__Brano proposto__.
Thursday, March 31, 2011

Traslocando

Piove a New York e domani aspettiamo la neve. Ma e' solo un pesce d'aprile. Alla fine la primavera arrivera' anche qui.
Ho un piccolo angolo libero, tutt'intorno alla scrivania e scrivo. Mentre dovrei finire di impacchettare per l'ennesima volta le cose della mia vita....
Ma scrivo. Cosi mi resta un senso di questo mio continuo muovermi alla ricerca di qualcosa. Quella che genericamente chiamiamo felicita'.
Nella nuova casa la felicita' e' rappresentata per ora da piccole cose: l'ascensore prima di tutto. Tre armadi. E una cucina piccola ma persino con la lavastoviglie. Che non usero' per non pagare troppa corrente. Ma avercela ;)
Io e le mie "case". Una storia senza fine.

__Record forniti__.
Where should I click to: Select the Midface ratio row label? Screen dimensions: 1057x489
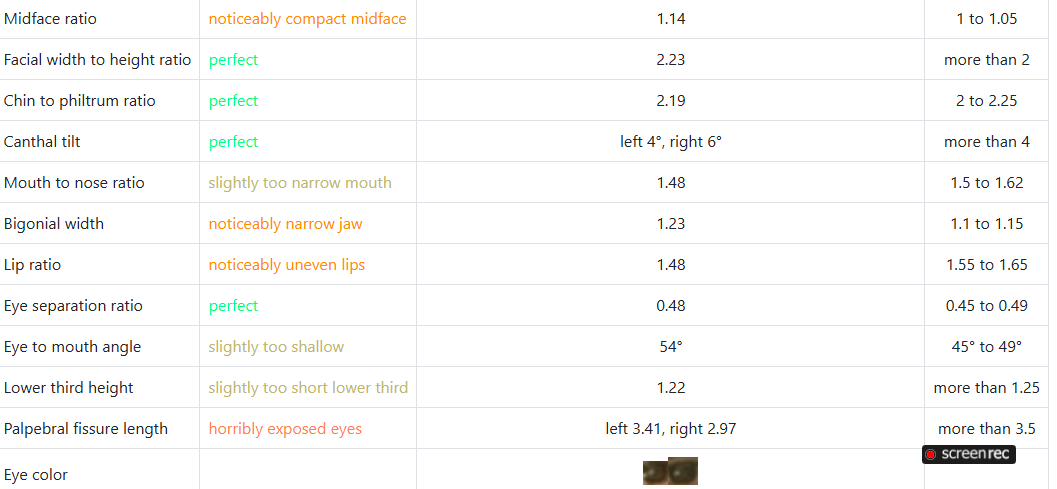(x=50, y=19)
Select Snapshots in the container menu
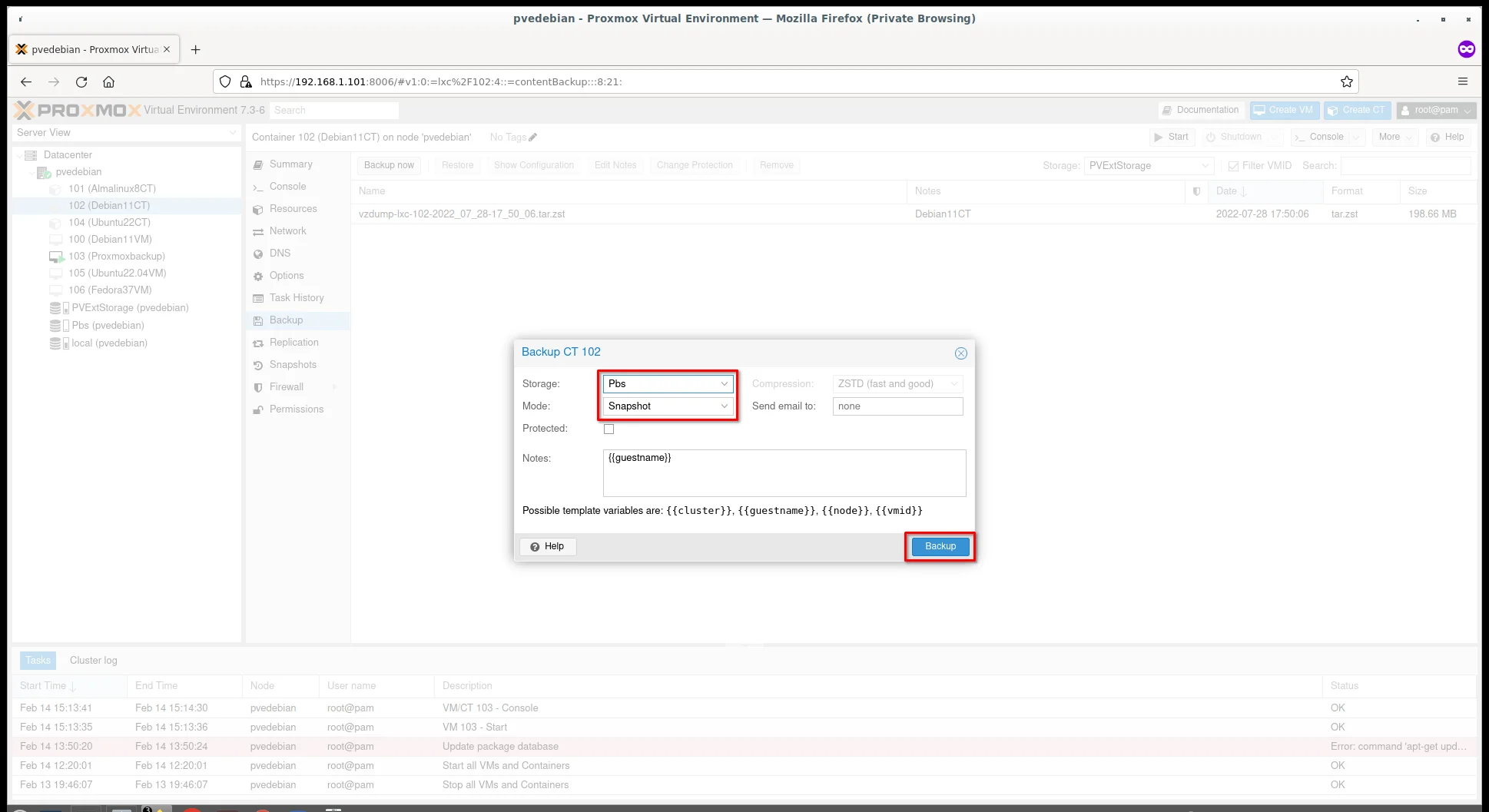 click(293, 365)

...

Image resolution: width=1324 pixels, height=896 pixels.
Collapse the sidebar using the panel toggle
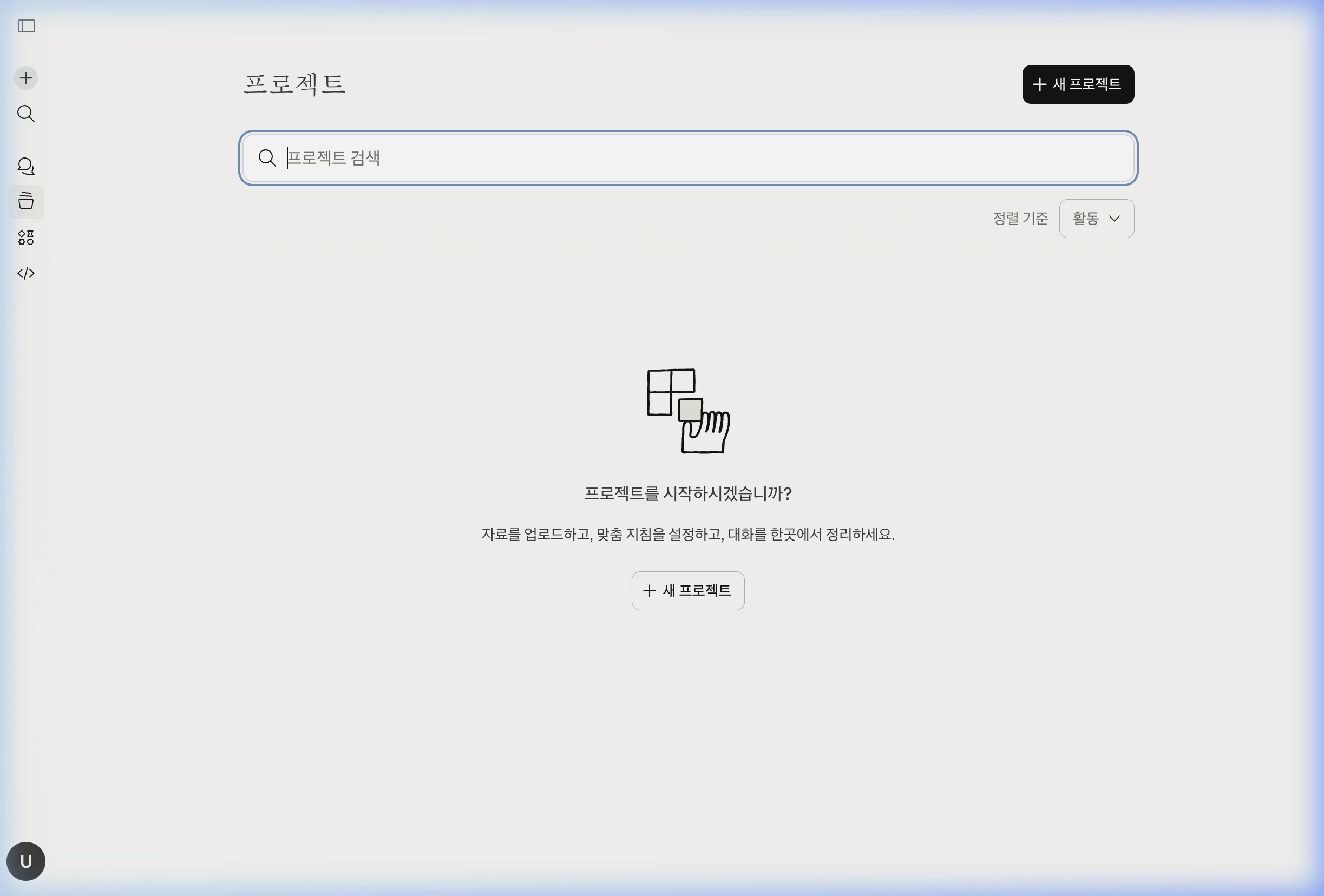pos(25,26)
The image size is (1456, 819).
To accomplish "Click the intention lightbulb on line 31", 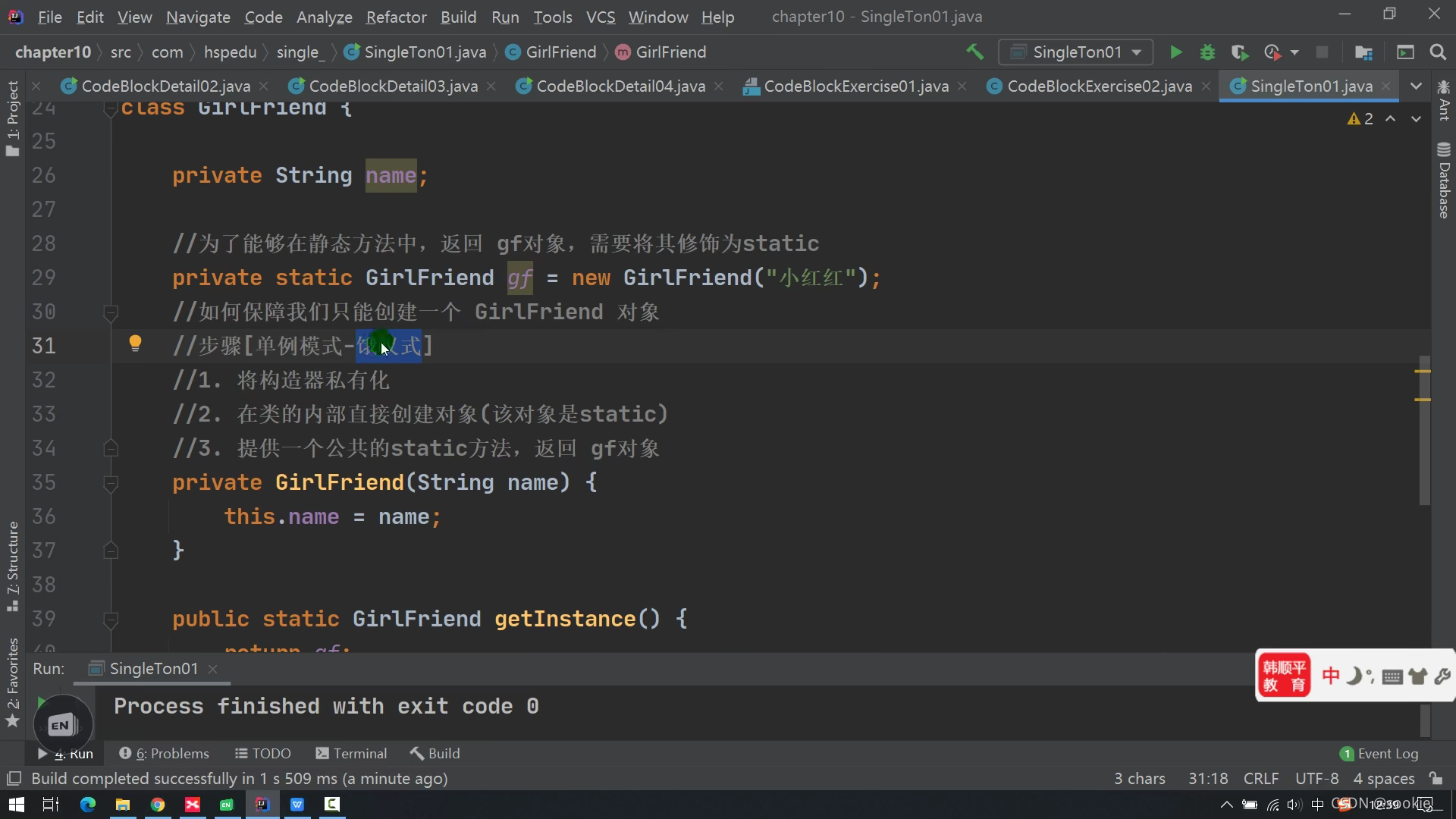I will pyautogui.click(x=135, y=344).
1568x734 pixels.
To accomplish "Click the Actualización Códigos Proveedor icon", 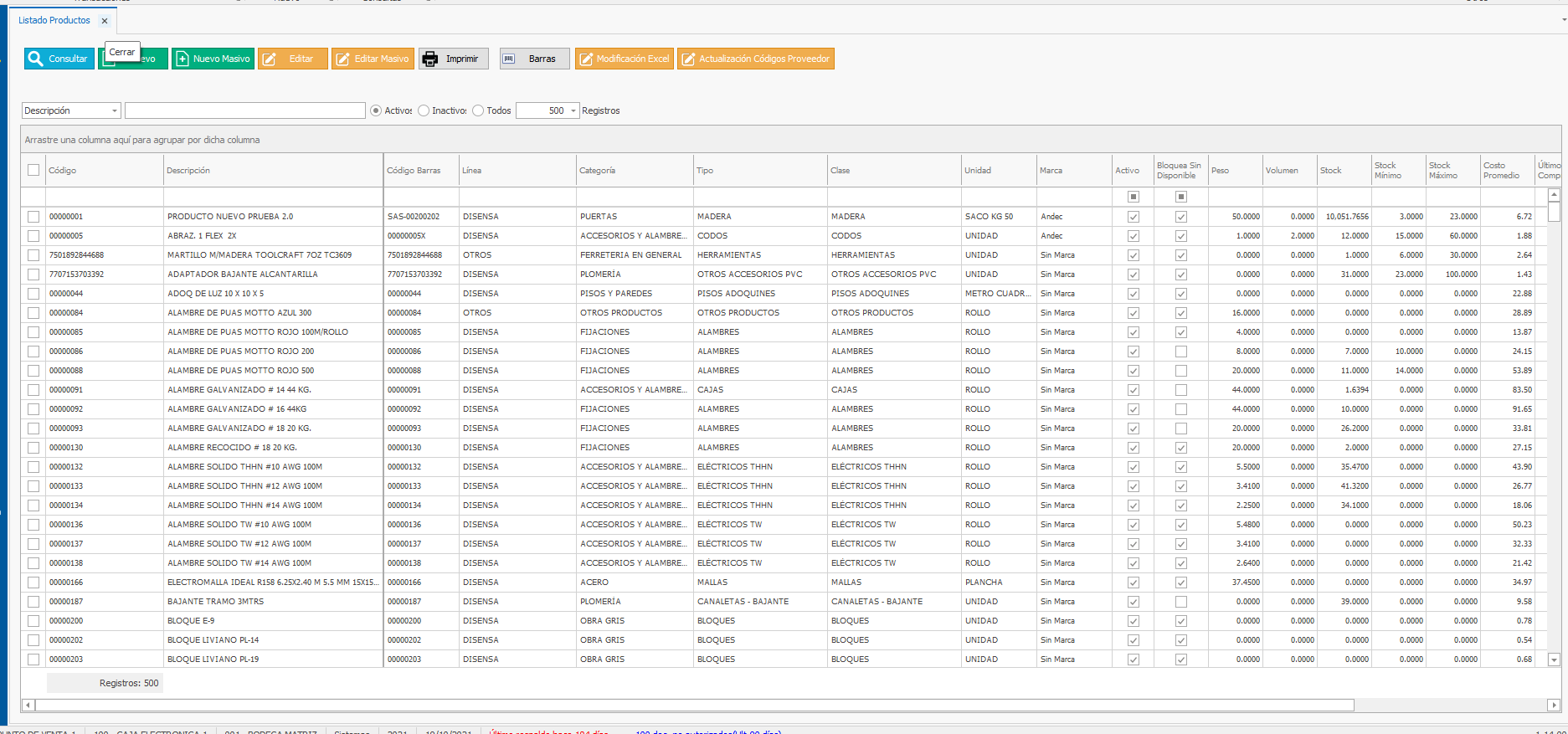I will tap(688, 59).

__Esercizi__.
(A) Ripeti fedelmente la parte del brano sul trasloco che si apre con le parole contenenti "Piove a New" e si chiude con "storia senza fine.".
(B) Porta a termine la parte successiva del brano sul trasloco, proseguendo dopo l'ultima frase riportata.
I record sono materiale a sé, distinto dal brano sul trasloco.

__Risultati attesi__.
(A)
Piove a New York e domani aspettiamo la neve. Ma e' solo un pesce d'aprile. Alla fine la primavera arrivera' anche qui.
Ho un piccolo angolo libero, tutt'intorno alla scrivania e scrivo. Mentre dovrei finire di impacchettare per l'ennesima volta le cose della mia vita....
Ma scrivo. Cosi mi resta un senso di questo mio continuo muovermi alla ricerca di qualcosa. Quella che genericamente chiamiamo felicita'.
Nella nuova casa la felicita' e' rappresentata per ora da piccole cose: l'ascensore prima di tutto. Tre armadi. E una cucina piccola ma persino con la lavastoviglie. Che non usero' per non pagare troppa corrente. Ma avercela ;)
Io e le mie "case". Una storia senza fine.

(B)
Quella che ho amato dipiu', e' stata la mia prima da sola. In via Petrarca. Non avevo nemmeno le sedie ma l'amavo. Li' sono stata felice e molto. Li' ho avuto giorni di amici e feste e cene. E il freddo. Ah come me lo ricordo. Anche quella sera che invitai a cena Giorgio Gaber e tutta la sua banda. Seduti a terra perche' avevo 4 sedie in totale piu' quelle prestate dai miei amici: la famiglia Pistone. C'era cibo e tanta gente seduta qui e la nel mio soggiorno e c'era Giorgio che si teneva il cappotto per il freddo che faceva. Ma poi divento' piu' caldo. E lui prese la chitarra e cominicio' a suonare "vengo a prenderti stasera...." e "non arrossire..." e tante altre. Gaber era una persona straordinaria. Mi disse, allora, tanto tempo fa, che le persone come me (tante) nel nostro paese sono "ripudiate", invece della guerra.... quasi per costituzione.

Poi ricordo il "tugurio" come lo chiamavo. Senza luce ne' aria. Quanto piangevo. I traslocatori erano senza parole perche' sono arrivata li' e ho cominciato a piangere senza sosta. Ero negli inferi e non riuscivo a vedere il cielo. Nemmeno un anno e via, una casa al 5 piano senza ascensore ma vedevo Capri e avevo balconi e aria e luce. Era bellissima. E avevo Dorothy gia' con me.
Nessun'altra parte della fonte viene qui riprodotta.